Stored records
┏━━
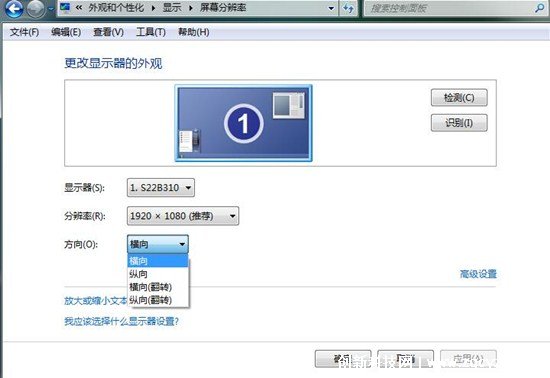This screenshot has width=550, height=378.
Task: Select monitor 1 display thumbnail
Action: pyautogui.click(x=243, y=123)
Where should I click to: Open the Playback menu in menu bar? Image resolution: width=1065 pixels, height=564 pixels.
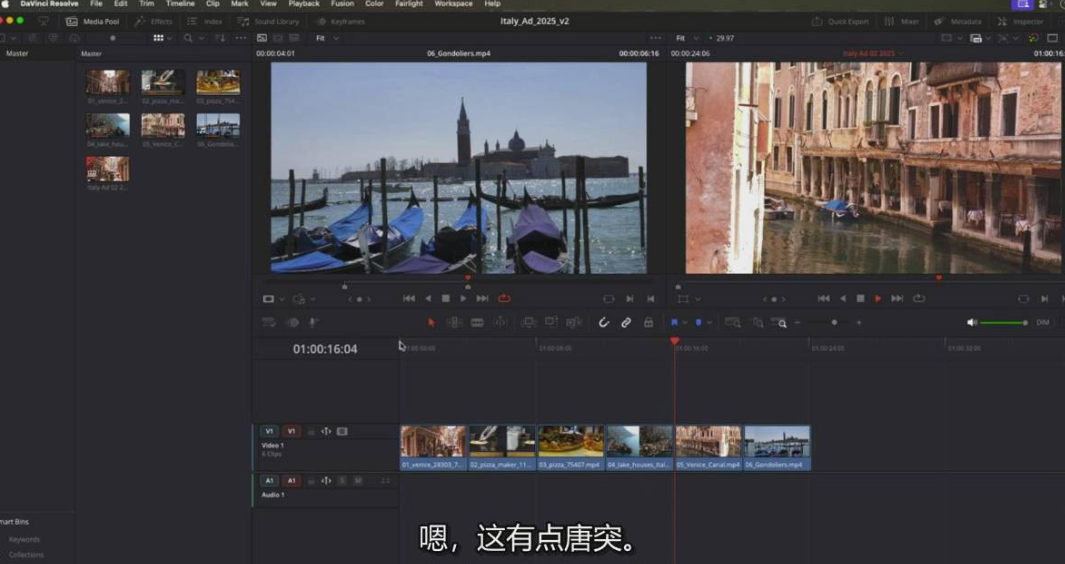(x=304, y=4)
┗━━
Put each line of the listing into a Markdown table with the columns "Row" and "Line," numbering the rows and omitting blank lines. Leave the pictures out.

| Row | Line |
|---|---|
| 1 | This screenshot has width=550, height=378. |
| 2 | Task: Select monitor 1 display thumbnail |
| 3 | Action: pyautogui.click(x=243, y=123) |
| 4 | Where should I click to: Open the Playback menu in menu bar? Image resolution: width=1065 pixels, height=564 pixels. |
| 5 | (x=304, y=4) |